# ASSIGNED TASK
Determine the count of lines in the data below that include the word "coordinates", and give nothing besides it.

[Records excerpted from a collection]
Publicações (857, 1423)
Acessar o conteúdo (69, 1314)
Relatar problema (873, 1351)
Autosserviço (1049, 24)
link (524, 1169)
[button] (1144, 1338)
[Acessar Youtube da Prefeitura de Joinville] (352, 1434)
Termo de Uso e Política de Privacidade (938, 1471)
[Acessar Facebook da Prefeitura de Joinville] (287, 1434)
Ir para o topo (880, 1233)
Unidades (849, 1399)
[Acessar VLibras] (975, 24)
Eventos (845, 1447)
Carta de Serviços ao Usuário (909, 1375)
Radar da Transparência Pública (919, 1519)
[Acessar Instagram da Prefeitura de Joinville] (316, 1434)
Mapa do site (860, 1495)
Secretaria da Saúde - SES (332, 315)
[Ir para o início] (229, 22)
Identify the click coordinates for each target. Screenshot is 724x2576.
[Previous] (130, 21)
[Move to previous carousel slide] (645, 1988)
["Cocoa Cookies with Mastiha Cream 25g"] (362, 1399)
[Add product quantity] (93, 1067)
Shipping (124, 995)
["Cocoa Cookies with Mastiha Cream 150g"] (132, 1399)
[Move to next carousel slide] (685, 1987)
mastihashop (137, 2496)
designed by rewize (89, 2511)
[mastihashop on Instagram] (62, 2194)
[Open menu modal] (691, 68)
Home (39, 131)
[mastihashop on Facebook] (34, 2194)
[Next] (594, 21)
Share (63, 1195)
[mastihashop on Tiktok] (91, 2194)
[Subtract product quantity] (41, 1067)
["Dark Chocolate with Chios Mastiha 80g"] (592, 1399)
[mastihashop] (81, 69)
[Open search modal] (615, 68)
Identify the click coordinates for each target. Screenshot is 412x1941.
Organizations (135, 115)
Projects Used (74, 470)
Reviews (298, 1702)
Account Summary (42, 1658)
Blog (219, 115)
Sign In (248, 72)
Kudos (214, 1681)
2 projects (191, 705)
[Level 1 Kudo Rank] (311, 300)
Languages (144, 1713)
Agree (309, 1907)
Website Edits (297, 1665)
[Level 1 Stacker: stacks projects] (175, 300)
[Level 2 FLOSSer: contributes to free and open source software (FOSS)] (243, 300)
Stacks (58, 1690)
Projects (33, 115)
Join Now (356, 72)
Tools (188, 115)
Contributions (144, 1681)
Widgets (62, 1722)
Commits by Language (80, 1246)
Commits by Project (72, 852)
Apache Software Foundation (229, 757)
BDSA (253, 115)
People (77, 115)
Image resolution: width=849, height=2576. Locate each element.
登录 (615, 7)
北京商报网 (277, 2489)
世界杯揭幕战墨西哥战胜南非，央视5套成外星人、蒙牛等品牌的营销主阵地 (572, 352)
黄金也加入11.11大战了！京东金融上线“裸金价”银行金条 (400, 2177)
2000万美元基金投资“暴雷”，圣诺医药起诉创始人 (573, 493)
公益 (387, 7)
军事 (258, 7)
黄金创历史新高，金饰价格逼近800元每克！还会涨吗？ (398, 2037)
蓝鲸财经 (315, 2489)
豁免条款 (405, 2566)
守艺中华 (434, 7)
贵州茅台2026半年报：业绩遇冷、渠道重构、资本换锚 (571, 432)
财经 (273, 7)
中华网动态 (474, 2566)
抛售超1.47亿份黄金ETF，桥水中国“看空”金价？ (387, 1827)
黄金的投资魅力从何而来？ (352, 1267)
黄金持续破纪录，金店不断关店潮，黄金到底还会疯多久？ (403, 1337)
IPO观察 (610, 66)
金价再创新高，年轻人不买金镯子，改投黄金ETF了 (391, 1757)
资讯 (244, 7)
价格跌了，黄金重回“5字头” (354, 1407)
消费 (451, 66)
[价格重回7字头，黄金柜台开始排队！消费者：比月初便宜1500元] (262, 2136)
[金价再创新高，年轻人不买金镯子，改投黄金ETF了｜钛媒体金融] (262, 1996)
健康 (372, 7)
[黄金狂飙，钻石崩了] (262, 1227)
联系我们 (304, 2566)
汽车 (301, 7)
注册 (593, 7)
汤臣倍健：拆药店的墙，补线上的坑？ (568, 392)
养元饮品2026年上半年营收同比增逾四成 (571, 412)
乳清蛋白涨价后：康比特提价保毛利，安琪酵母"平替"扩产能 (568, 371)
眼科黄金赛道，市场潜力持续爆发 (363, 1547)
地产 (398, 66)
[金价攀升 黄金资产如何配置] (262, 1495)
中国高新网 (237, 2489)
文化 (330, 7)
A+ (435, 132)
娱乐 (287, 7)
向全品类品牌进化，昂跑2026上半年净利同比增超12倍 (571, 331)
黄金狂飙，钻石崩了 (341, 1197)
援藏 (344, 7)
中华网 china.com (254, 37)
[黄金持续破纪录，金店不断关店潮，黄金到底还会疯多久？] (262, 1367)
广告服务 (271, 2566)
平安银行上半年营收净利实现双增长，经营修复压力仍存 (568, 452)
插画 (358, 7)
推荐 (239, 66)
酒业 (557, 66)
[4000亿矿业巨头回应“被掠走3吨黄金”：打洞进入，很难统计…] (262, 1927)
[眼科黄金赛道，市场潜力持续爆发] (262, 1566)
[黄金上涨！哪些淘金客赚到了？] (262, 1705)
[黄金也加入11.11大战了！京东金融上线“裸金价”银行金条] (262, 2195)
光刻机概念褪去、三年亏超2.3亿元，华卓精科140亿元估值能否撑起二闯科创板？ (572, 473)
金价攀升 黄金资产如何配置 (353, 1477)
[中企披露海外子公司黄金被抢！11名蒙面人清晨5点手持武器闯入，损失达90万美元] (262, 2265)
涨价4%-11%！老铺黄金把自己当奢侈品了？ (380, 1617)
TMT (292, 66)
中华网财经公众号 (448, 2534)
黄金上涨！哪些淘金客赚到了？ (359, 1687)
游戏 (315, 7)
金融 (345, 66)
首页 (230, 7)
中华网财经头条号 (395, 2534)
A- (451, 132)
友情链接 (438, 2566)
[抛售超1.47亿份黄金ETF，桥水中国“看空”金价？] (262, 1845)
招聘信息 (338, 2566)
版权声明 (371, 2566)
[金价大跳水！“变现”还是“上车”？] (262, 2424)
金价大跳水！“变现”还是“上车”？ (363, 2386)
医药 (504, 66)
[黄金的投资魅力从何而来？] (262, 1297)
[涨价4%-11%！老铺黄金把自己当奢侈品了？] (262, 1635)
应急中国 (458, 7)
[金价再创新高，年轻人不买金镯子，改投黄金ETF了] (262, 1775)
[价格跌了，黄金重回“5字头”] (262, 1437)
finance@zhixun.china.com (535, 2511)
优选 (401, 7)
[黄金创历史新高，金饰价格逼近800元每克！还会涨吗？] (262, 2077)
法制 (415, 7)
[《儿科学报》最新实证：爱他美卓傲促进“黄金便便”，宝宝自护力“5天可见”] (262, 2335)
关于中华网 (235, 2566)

# ANSWER SECTION
2